After performing FLYTO and the Missing Lady for a year and a half, for the 1894 season, Morritt would make changes to both illusions to refresh them. FLYTO became ‘The Convict’s Escape’ by simple virtue of reducing the number of cages from two to one and adding a bit more business on stage to set the scene. Meanwhile, the Missing Lady became the Missing Man, with the female assistant replaced by none other than the Claimant, back in Morritt’s employ after an eight-year absence.[25]

However, the Claimant’s return was to prove short-lived, as within a month, Morritt, with typical ruthlessness, replaced him with someone connected to a far more recent court case—in fact, someone who was, in theory, a wanted man.

THE ARDLAMONT TRAGEDY. ALLEGED DISCOVERY OF SCOTT. The "Glasgow Evening News" says that it has it on good authority that Scott has been discovered and identified.
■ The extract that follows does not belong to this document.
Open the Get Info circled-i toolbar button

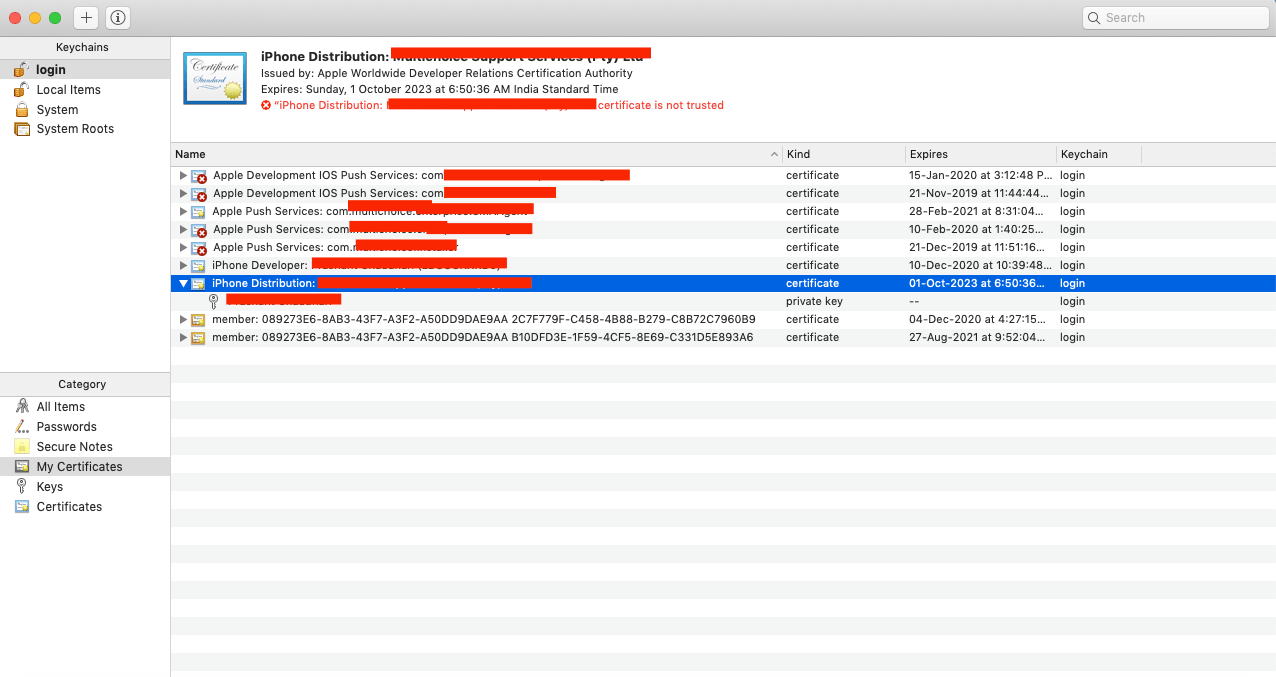[117, 17]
He will be forthcoming at the trial next month in Edinburgh. It is stated, he is a bookmaker, and that he has been in hiding since the tragedy, and that he is an associate of Monson. The Exchange Telegraph Company's representative was informed on inquiry at Vine-street Police-station, London, last evening, that the rumour to the effect that "Scott," the missing man in the Ardlamont case, had been discovered, has no foundation. When found he will be arrested and conveyed forthwith to Scotland.[26]
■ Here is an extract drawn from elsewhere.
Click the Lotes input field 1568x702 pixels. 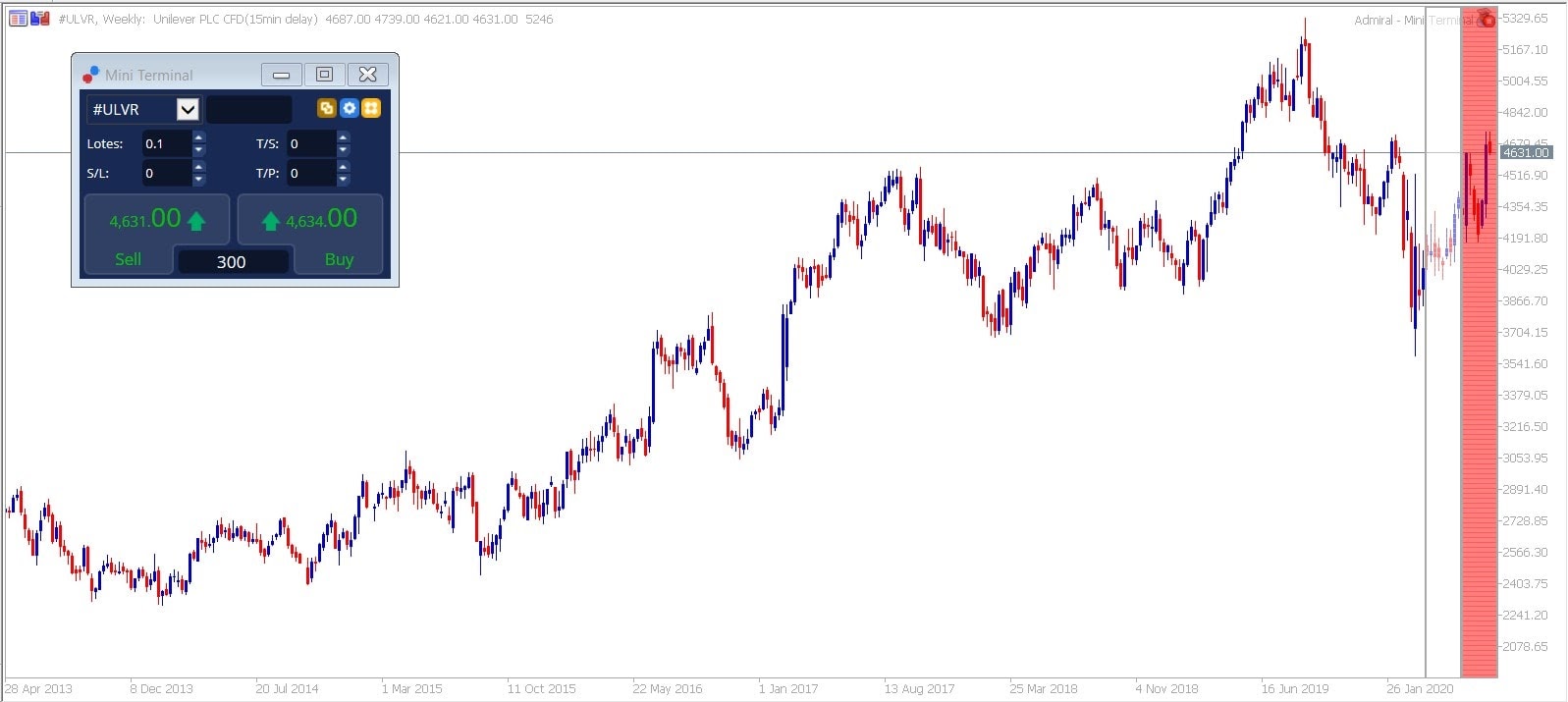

The Ardlamont Tragedy was one of the most notorious criminal cases of the Late Victorian age. It centred on the cause of death of Windsor Dudley Cecil Hambrough, the 20-year-old heir to a Northamptonshire country estate, who died while a guest of the Ardlamont Estate in Argyll, Scotland. Again, it is beyond the scope of this piece to go into the details of the case; suffice to say that two men were accused of murdering Hambrough and trying to pass the crime off as a hunting accident: Alfred John Monson, Hambrough’s tutor and host for the visit to Ardlamont, and Edward Scott, aka Edward Sweeney, an associate of Monson’s from London. The death, initially ruled an accident, was reinvestigated when, two weeks later, Monson revealed that he had taken out two insurance policies in Hambrough’s name (which were in fact invalid, as Hambrough was still a minor in the eyes of the law, and, therefore, could not sign his name to anything—this element of the affair was never adequately explained). Monson was arrested, but Scott fled. At Monson’s trial, despite the wealth of evidence against him, because of a lack of any witnesses to the alleged crime or a motive— particularly, given that Monson, if he had evil intent, had every reason to keep Hambrough alive until he reached 21 and came into his fortune—the jury returned a verdict of ‘Not Proven’, an outcome peculiar to Scottish law. With that, Monson was a free man. However, in theory, Scott remained a fugitive.[27]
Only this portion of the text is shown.